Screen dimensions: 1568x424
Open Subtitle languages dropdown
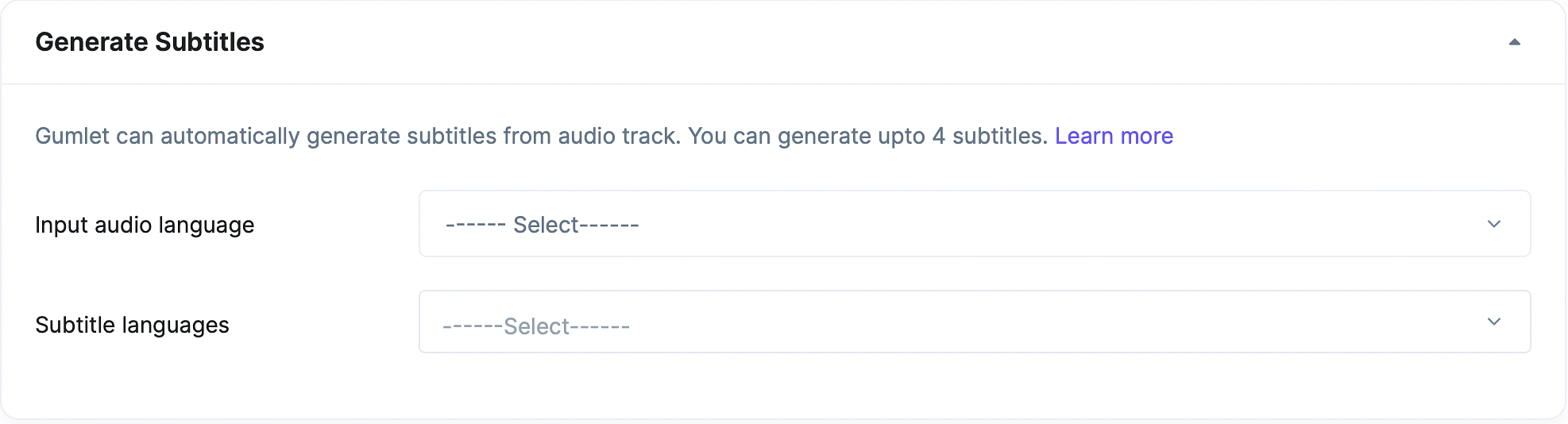coord(975,322)
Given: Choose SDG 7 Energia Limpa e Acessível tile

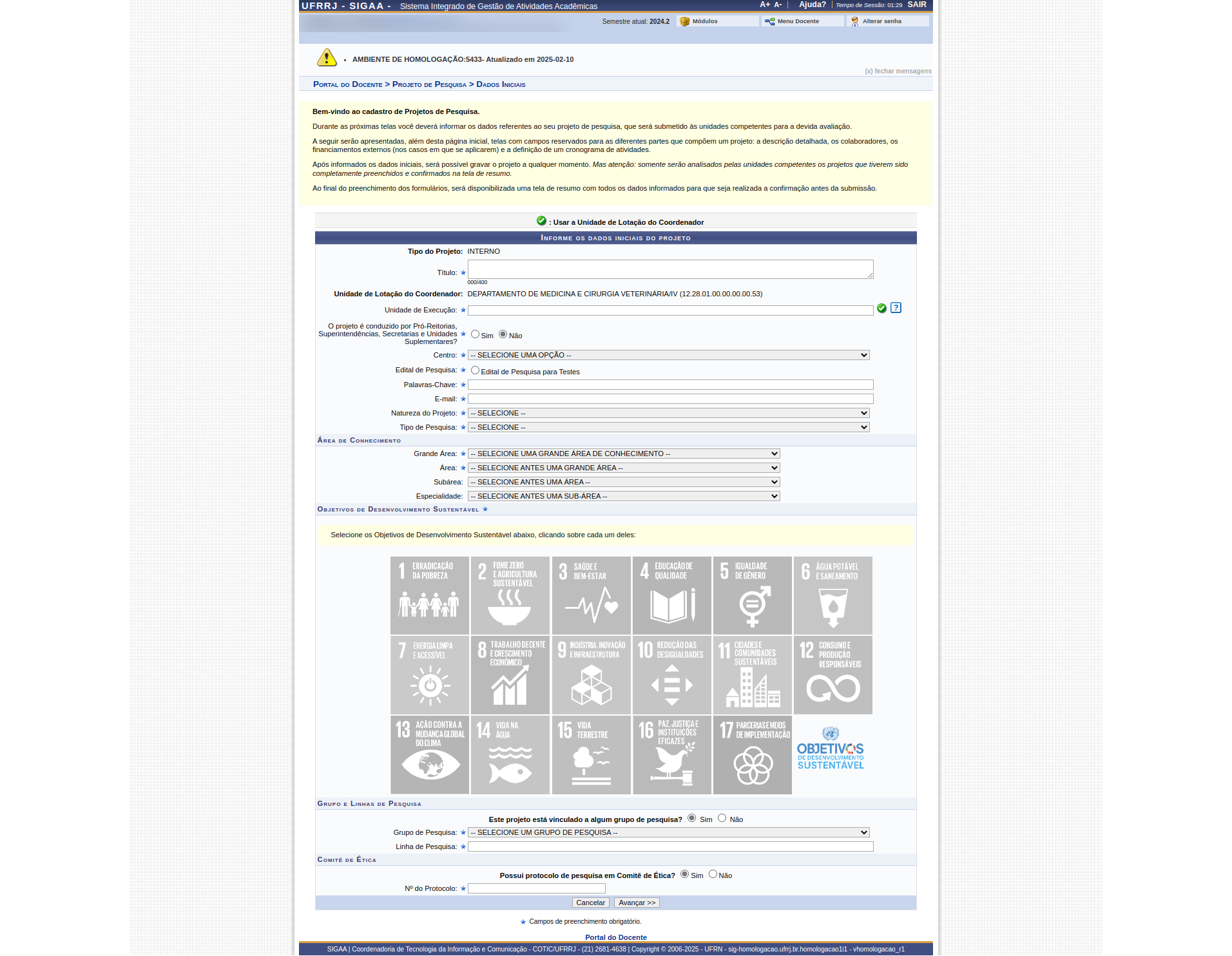Looking at the screenshot, I should point(430,674).
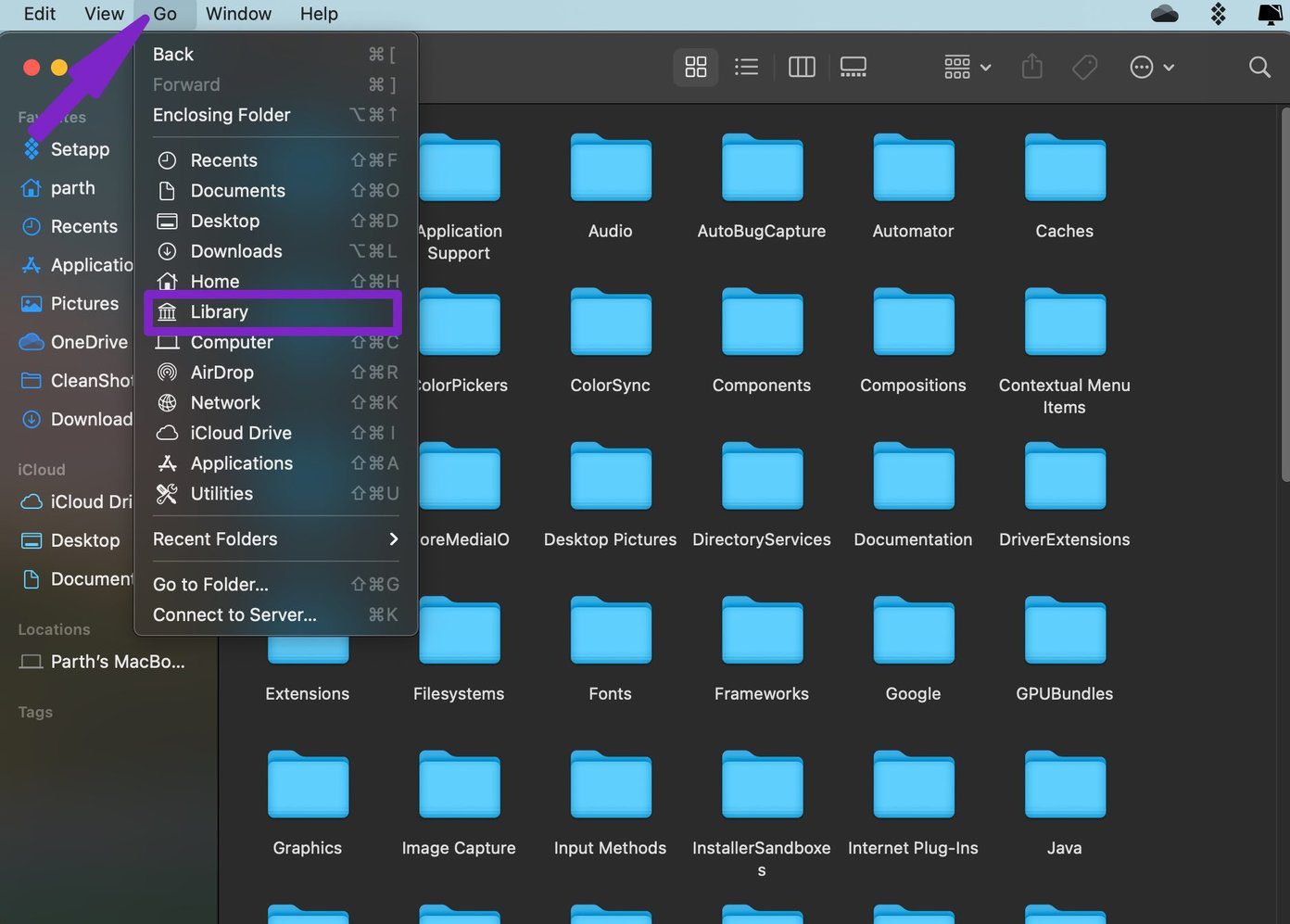The height and width of the screenshot is (924, 1290).
Task: Switch to column view
Action: [802, 67]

-.-.-

_Written request:_ Reproduce the records above line for line, without any changes, and omit the pictures from your output.

_Worked solution:_
Screen dimensions: 1568x424
Open Subtitle languages dropdown
coord(975,322)
Given: Choose SDG 7 Energia Limpa e Acessível tile

Looking at the screenshot, I should point(430,674).
The height and width of the screenshot is (924, 1290).
Task: Switch to column view
Action: [802, 67]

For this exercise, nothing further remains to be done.